Everything's louder when you can't make a sound

by NoOneButNoOne



Category: Teen Titans (Animated Series), Teen Titans (Comics)
Genre: Fireworks, Friendship, Gen, Hurt/Comfort, Post-Traumatic Stress Disorder - PTSD
Language: English
Status: Completed
Published: 2020-05-28
Updated: 2020-05-28
Packaged: 2021-03-03 02:15:36
Rating: General Audiences
Warnings: No Archive Warnings Apply
Chapters: 1
Words: 1,516
Publisher: archiveofourown.org
Story URL: https://archiveofourown.org/works/24417235
Author URL: https://archiveofourown.org/users/NoOneButNoOne/pseuds/NoOneButNoOne
Summary: Jericho has a complicated relationship with sound. When the Titans are placed in charge of Jump City's Fourth of July fireworks, he may need a little help to get through it.
Relationships: Jericho & Herald, Jericho & Robin, The Wilson Family - Relationship
Comments: 1
Kudos: 23





	Everything's louder when you can't make a sound

**Author's Note:**

> Hope you’re all staying safe out there. Some assholes in my neighborhood got fireworks and think one o’clock in the morning is an appropriate time to set them off, so you get this. Enjoy.
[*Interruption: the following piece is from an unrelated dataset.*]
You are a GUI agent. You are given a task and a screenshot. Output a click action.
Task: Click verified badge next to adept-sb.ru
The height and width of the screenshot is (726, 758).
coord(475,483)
For Jericho, sudden, loud noises were worse than complete and total silence. Of course, the sudden, loud noises were often preceded and/or followed by complete and total silence, so that didn’t help things, either.
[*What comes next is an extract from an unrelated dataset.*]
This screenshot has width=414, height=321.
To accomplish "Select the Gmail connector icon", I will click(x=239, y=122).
He didn’t know when this fear started; it was just something that had always been a part of him. Something primal that he couldn’t avoid.

Jericho remembers when his father taught his brother to shoot. Cans and bottles set up in the backyard, Grant gleefully firing away, and Joey--he was still Joey, back then--hiding behind his mother and flinching at every shot.

Slade had laughed, watching his son burying his face into Adeline’s leg and shaking.

“C’mon, son,” Slade had said, “Don’t be afraid of that gun. Be a man like your brother.”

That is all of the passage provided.